== Segment start ==
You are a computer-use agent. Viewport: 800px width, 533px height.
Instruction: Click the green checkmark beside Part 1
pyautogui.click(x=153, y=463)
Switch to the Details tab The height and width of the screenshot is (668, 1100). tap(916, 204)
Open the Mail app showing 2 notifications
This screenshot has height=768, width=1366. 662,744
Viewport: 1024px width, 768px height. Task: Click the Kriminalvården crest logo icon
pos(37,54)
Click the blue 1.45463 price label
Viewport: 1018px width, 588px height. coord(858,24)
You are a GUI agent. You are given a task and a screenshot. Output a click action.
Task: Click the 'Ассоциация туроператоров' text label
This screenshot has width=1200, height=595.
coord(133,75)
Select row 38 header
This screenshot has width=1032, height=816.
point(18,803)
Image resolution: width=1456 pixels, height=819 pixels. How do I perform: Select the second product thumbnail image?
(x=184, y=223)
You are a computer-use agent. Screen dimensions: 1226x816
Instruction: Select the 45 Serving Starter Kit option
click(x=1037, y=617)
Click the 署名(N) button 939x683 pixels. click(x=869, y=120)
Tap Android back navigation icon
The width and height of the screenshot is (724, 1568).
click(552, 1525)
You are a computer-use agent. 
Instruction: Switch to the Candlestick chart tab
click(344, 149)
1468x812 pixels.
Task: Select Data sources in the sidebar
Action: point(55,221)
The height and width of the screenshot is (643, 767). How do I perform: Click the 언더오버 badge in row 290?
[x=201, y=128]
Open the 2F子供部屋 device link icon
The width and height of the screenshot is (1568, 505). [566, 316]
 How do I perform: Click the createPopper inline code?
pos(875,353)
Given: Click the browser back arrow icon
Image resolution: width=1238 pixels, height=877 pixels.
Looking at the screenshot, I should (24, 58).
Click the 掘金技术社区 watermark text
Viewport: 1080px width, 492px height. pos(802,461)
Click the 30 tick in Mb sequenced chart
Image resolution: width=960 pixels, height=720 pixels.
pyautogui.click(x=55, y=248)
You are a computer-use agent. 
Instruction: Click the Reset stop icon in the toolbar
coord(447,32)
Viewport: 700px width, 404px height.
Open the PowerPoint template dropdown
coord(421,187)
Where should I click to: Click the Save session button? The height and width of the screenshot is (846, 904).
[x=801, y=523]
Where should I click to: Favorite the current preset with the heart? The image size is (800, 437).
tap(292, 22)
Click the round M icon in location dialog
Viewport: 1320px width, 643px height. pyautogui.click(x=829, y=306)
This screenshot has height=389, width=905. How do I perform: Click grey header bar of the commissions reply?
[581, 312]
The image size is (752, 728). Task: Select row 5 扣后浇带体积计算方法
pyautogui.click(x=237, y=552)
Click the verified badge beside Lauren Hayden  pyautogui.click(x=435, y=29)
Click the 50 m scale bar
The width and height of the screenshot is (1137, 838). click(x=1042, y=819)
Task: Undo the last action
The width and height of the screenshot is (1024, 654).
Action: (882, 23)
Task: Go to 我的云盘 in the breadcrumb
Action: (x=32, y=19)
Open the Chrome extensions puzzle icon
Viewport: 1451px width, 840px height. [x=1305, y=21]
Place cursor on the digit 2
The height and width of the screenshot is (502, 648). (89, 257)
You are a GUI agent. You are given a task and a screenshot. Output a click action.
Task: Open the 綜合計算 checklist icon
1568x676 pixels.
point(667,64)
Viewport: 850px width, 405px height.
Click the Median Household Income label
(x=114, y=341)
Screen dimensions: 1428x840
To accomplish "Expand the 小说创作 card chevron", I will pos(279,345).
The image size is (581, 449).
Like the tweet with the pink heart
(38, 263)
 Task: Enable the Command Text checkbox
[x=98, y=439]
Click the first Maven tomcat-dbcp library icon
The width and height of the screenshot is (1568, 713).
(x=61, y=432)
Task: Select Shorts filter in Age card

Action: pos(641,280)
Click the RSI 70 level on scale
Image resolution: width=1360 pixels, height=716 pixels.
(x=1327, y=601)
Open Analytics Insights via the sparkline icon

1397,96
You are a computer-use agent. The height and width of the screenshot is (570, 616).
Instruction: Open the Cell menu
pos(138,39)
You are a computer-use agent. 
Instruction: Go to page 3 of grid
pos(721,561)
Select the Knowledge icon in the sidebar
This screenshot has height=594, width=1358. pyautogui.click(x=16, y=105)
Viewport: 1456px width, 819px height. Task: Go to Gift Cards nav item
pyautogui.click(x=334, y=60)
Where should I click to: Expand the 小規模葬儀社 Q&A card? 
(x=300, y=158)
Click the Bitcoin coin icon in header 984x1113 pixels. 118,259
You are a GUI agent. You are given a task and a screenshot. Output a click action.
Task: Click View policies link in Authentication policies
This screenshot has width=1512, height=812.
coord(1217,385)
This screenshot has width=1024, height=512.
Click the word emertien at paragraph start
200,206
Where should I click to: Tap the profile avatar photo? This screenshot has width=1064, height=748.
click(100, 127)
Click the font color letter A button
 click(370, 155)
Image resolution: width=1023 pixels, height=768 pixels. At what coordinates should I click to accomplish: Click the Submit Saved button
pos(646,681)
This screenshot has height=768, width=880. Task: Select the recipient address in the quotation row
== Segment end ==
WORK INSTRUCTION:
Look above for the line with "Click the first" and the line with "Click the RSI 70 level on scale". Retype those two lines and every line between them exactly, adding nothing.

ANSWER BELOW:
Click the first Maven tomcat-dbcp library icon
The width and height of the screenshot is (1568, 713).
(x=61, y=432)
Task: Select Shorts filter in Age card

Action: pos(641,280)
Click the RSI 70 level on scale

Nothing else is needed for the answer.